Update everything from the line containing "Given: Click the" down to the end of the material, changing "Viewport" to "Display" and leaving the rest as it is.

Source data:
+++

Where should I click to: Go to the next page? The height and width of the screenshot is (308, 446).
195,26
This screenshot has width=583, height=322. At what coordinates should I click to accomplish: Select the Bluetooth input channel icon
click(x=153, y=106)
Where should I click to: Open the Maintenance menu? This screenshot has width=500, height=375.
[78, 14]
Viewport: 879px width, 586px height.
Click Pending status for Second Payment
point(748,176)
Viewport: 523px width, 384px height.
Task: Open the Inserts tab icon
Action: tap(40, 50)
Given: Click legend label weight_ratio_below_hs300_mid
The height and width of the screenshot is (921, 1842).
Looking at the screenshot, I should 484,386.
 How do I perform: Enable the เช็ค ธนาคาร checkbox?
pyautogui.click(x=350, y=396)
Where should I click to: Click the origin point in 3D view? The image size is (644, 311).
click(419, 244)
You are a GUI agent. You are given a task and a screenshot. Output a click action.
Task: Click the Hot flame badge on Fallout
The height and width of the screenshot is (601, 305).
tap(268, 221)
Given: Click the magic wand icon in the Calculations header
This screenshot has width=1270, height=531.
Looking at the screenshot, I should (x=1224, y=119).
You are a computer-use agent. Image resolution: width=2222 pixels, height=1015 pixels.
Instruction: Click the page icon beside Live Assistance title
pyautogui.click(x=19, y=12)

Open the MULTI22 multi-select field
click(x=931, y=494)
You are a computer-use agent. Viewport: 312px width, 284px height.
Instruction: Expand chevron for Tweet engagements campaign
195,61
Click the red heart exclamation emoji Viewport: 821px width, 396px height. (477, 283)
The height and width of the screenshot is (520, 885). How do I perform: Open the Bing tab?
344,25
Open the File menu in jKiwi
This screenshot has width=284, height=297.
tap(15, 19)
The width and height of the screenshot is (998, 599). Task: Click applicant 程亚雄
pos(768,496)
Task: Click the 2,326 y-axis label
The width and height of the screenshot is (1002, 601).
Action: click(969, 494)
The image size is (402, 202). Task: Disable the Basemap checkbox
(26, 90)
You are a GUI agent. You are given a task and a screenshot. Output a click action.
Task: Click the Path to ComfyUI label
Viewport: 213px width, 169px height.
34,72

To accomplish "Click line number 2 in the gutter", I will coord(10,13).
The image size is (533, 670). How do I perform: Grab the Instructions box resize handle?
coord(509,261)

+++

## Full response
Given: Click the magic wand icon in the Calculations header
This screenshot has width=1270, height=531.
Looking at the screenshot, I should (x=1224, y=119).
You are a computer-use agent. Image resolution: width=2222 pixels, height=1015 pixels.
Instruction: Click the page icon beside Live Assistance title
pyautogui.click(x=19, y=12)

Open the MULTI22 multi-select field
click(x=931, y=494)
You are a computer-use agent. Display: 312px width, 284px height.
Instruction: Expand chevron for Tweet engagements campaign
195,61
Click the red heart exclamation emoji Display: 821px width, 396px height. (477, 283)
The height and width of the screenshot is (520, 885). How do I perform: Open the Bing tab?
344,25
Open the File menu in jKiwi
This screenshot has width=284, height=297.
tap(15, 19)
The width and height of the screenshot is (998, 599). Task: Click applicant 程亚雄
pos(768,496)
Task: Click the 2,326 y-axis label
The width and height of the screenshot is (1002, 601).
Action: click(969, 494)
The image size is (402, 202). Task: Disable the Basemap checkbox
(26, 90)
You are a GUI agent. You are given a task and a screenshot. Output a click action.
Task: Click the Path to ComfyUI label
Display: 213px width, 169px height.
34,72

To accomplish "Click line number 2 in the gutter", I will coord(10,13).
The image size is (533, 670). How do I perform: Grab the Instructions box resize handle?
coord(509,261)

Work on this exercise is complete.